**TASK OBJECTIVE**
The answer must be an exact copy of the lines from the one containing "Open the undo history dropdown arrow" through the end of the records, with the pictures left out.

Stored data

════════════════

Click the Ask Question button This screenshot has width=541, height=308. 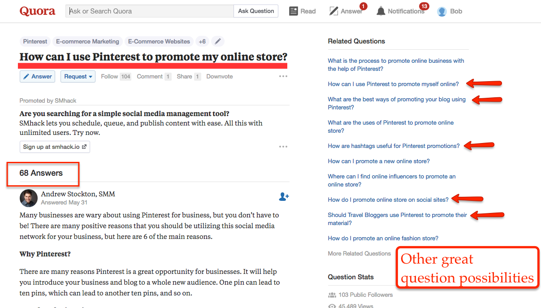coord(255,11)

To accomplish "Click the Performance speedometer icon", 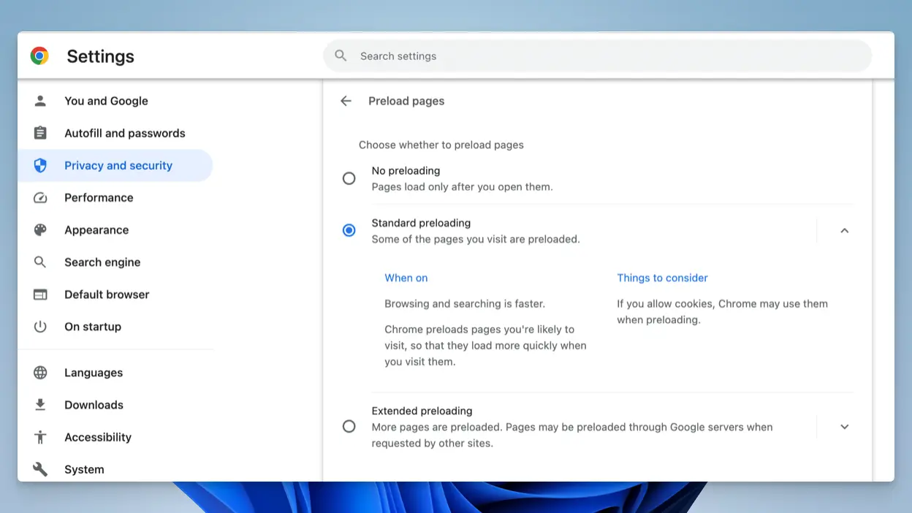I will click(x=40, y=197).
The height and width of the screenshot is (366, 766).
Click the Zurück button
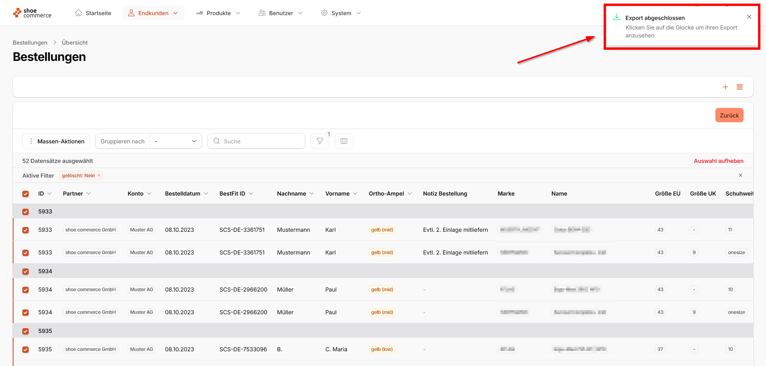click(729, 115)
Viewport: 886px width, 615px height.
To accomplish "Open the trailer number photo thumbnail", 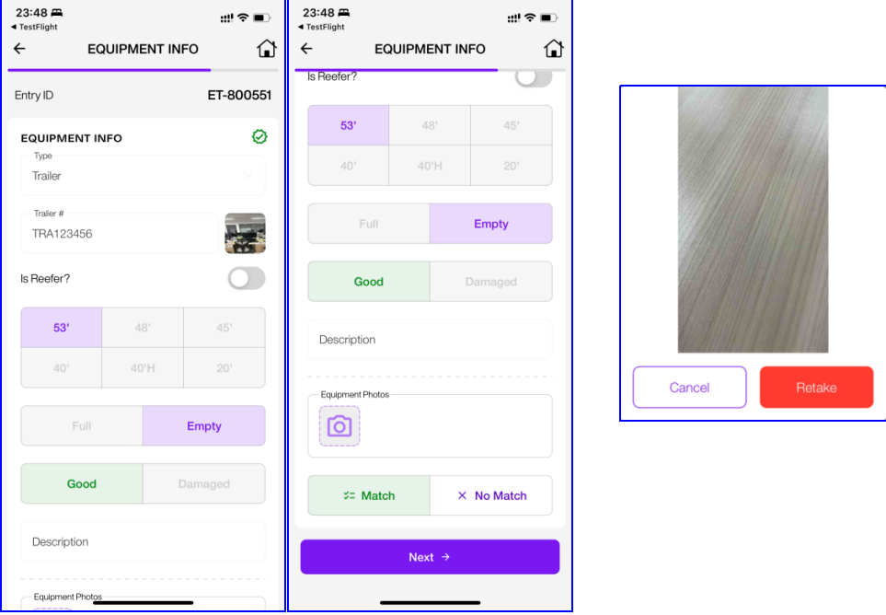I will (x=246, y=234).
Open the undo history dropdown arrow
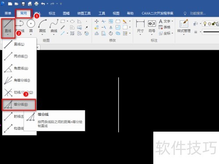219x164 pixels. (x=47, y=3)
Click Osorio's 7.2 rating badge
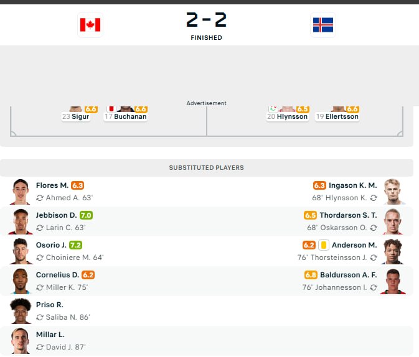 click(75, 245)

════════════════

**SOLUTION FOR THIS EXERCISE**
Open the undo history dropdown arrow
219x164 pixels. (x=47, y=3)
Click Osorio's 7.2 rating badge
 click(75, 245)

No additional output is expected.